Selected excerpt –
Out, Proud and Loud
ANARCHISTS believe that most people want to live in a society better than the one we live in now.
The coming into effect last June of legislation which decriminalised certain male homosexual acts was the subject of much celebration in the gay community. The Minister who introduced the legislation, Maire Geoghan Quinn was awarded the Magnus Hirschfield award for her contribution to the gay community by the National Lesbian and Gay Federation. For many it was felt the battle for equality had been won. This was certainly the outlook in the national and international press. Champagne flowed freely in the capital’s gay pubs and clubs.
The period since then has been virtually silent in the gay political movement. The one exception was the Donna McAnnellan affair. Donna was sacked from her employment in a gym in Cork because she was a lesbian. She lost her appeal in January to the Employment Appeals Tribunal (EAT). Apart from a couple of half hearted press statements from the NLGF, publicity Donna organized herself and a very small demonstration, activity was negligible.
Admittedly cases such as Donna’s are now covered by a provision in the Unfair Dismissals legislation which place a sacking because of somebody’s sexuality on the same level as sacking because of sex, race or religion.
In effect dismissal in such situations is presumed to be unfair but the maximum the employee can obtain is a year’s wages. The usual award made by the EAT is a lot less than that. Re-instatement is very rare. Most young gays, lesbians and bisexuals work in poorly paid jobs like most young people in Ireland so even a year’s wages will not amount to very much.
What Donna faced is the reality for working class gay people. Being gay in working class Ireland is not a lot easier after the legislation than before. Employment appeal legislation only works if you succeed in getting a job and holding onto it for a year. A young “out” gay person is unlikely to succeed in doing that in their local community.
Gay social venues, at least in Dublin, tend to be dearer than almost any other venue and they only exist so long as the people running them are making enough money. Hence rumours that the owner of “The George”, Dublin’s only major gay bar, is about to sell for a million pounds. Fifis, a gay club, has already been sold for a large sum. The concept of the “Pink Pound” is lauded in the gay press in Ireland and England. Basically the idea behind this is that capitalists should welcome gay people because they have more money to spend on consumer items, expensive holidays, etc., because they don’t have children. This idea is largely irrelevant to working class gay people
Most young gay people keep their sexuality to themselves for fear of being kicked out of home. They know that support from the State in such situations is minimal and inadequate. A large proportion of young homeless men are on the street for this reason. In fact one of the ironies of the Emmett Stagg affair recently was that he is the Minister with responsibility for the homeless. A large number of homeless become rentboys to survive. The Government’s record on housing this year is as bad as ever. He should have been hounded because of his record in housing, not because of his sexuality.

Provided information –
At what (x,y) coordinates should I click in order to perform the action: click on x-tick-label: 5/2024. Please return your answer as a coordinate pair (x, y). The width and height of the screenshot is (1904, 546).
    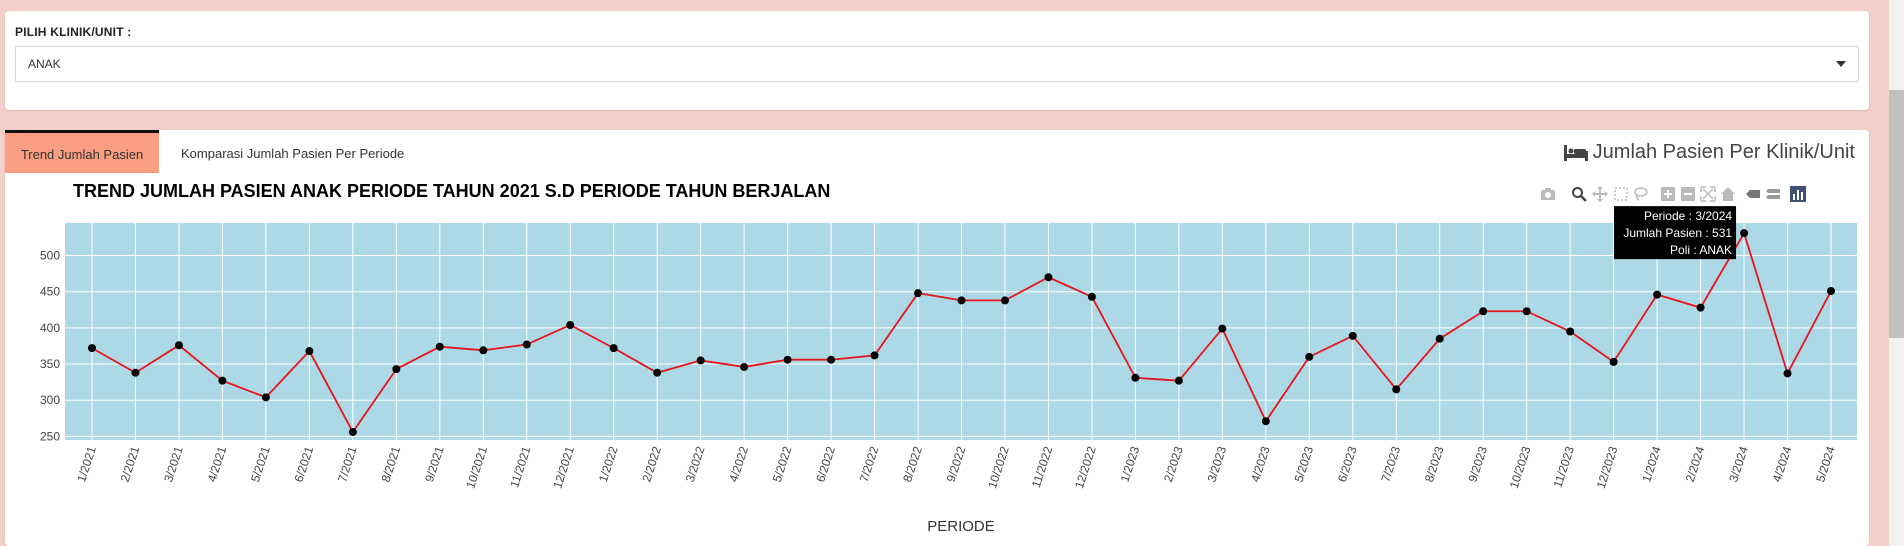
    Looking at the image, I should click on (1826, 464).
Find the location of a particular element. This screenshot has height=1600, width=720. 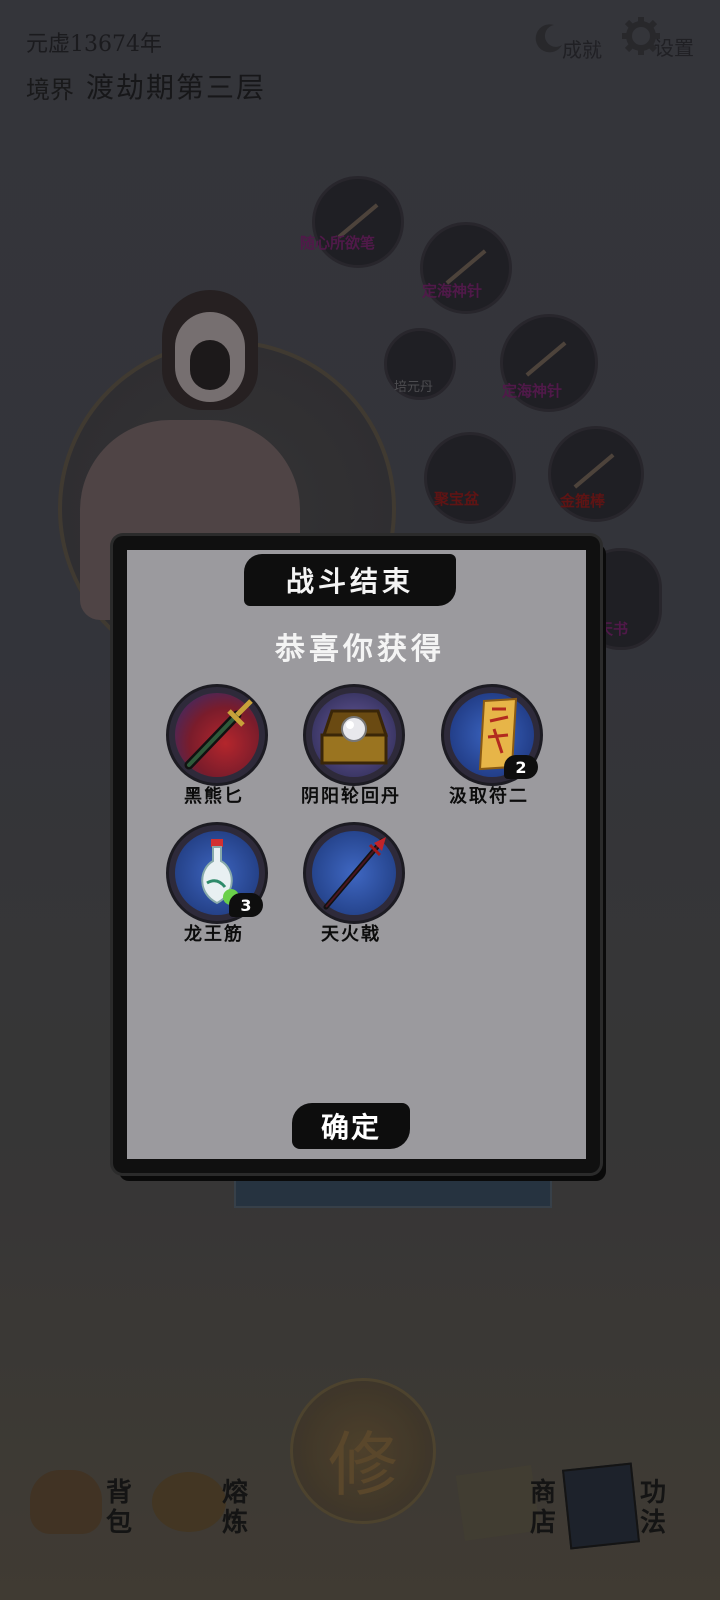

reward-item-name: 汲取符二 is located at coordinates (489, 796).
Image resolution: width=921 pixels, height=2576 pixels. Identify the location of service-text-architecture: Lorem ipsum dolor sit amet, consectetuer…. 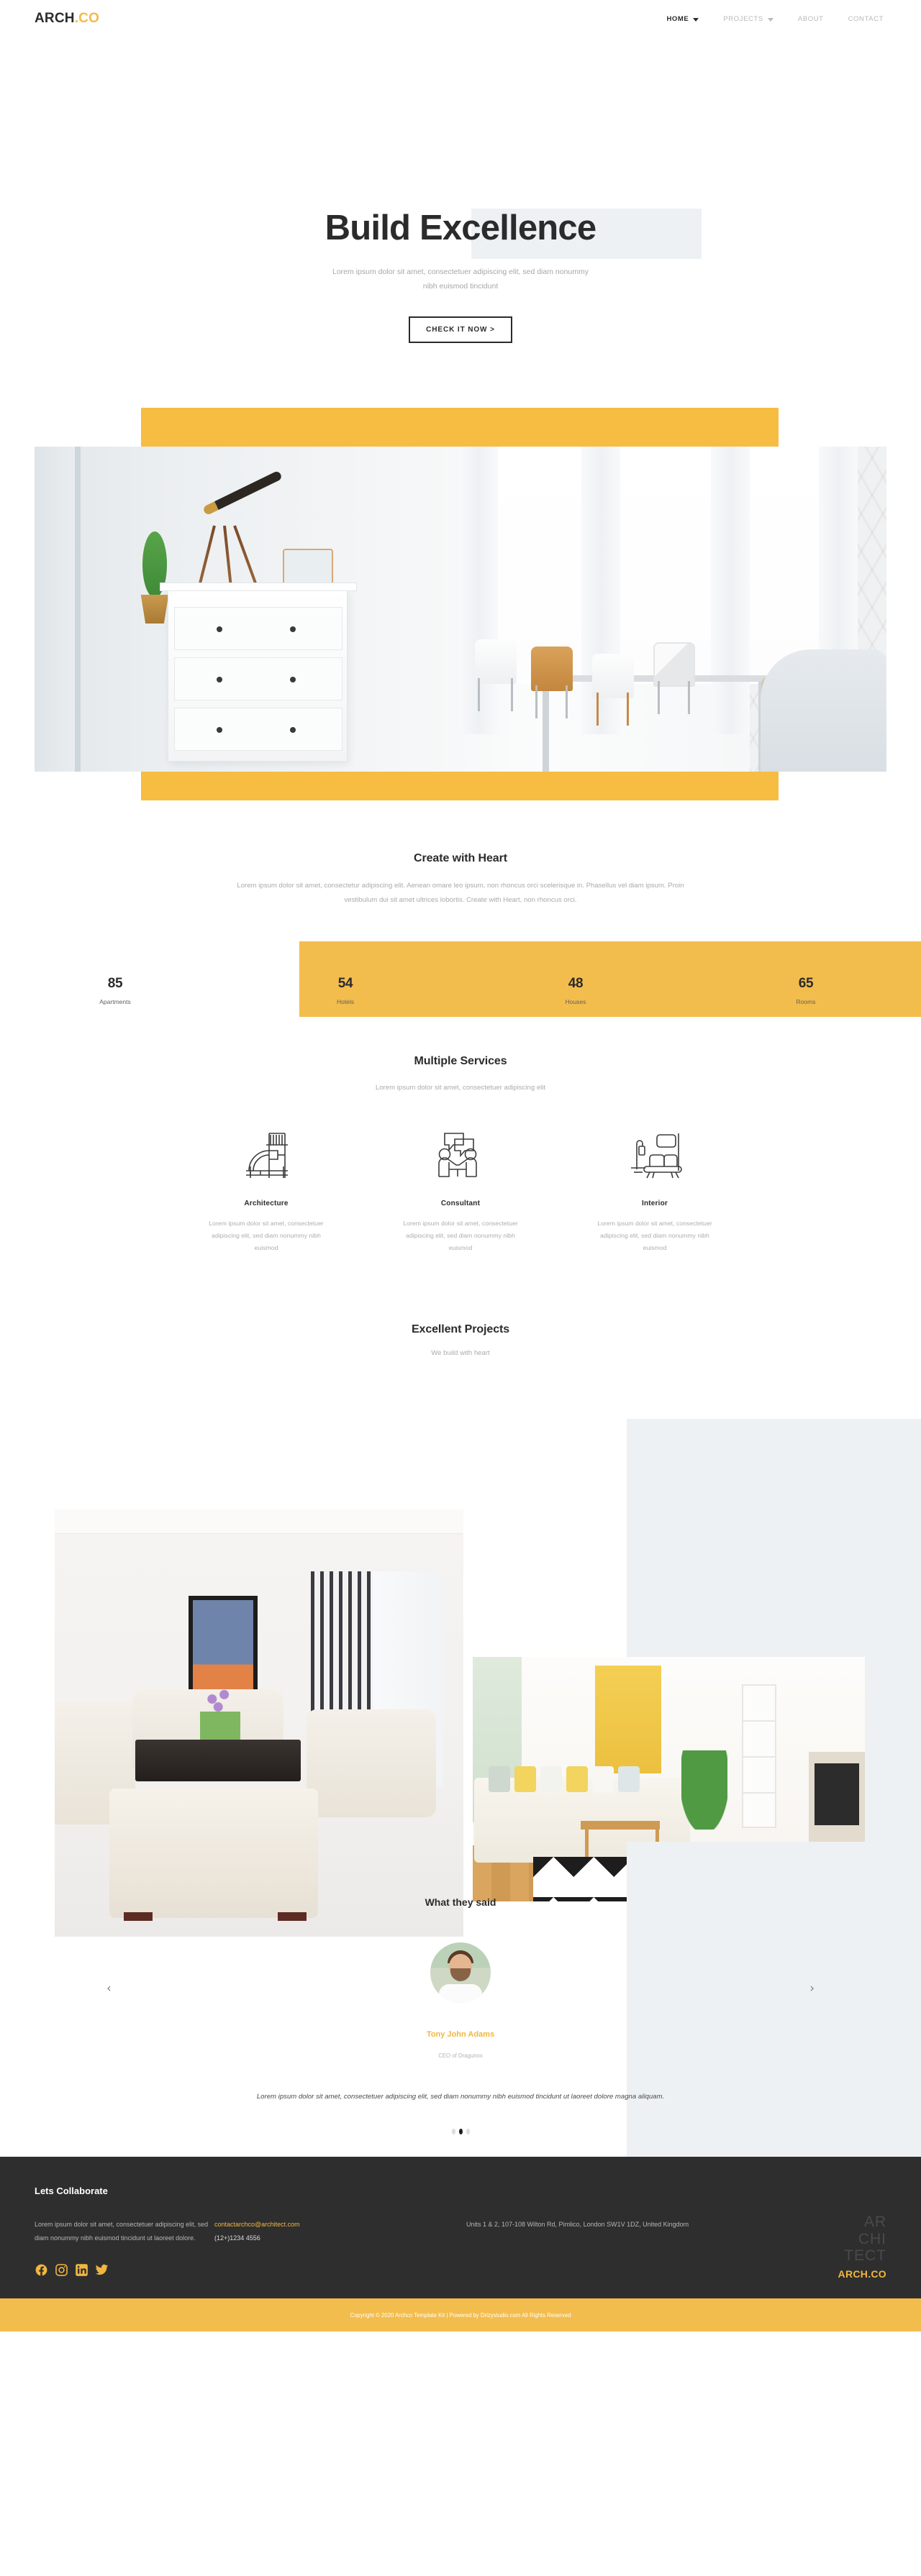
(266, 1236).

To-do item – Reproduce word for word the stretch from "In effect dismissal" through "to very much." in the article on gay life in Ireland above.

Completed task –
In effect dismissal in such situations is presumed to be unfair but the maximum the employee can obtain is a year’s wages. The usual award made by the EAT is a lot less than that. Re-instatement is very rare. Most young gays, lesbians and bisexuals work in poorly paid jobs like most young people in Ireland so even a year’s wages will not amount to very much.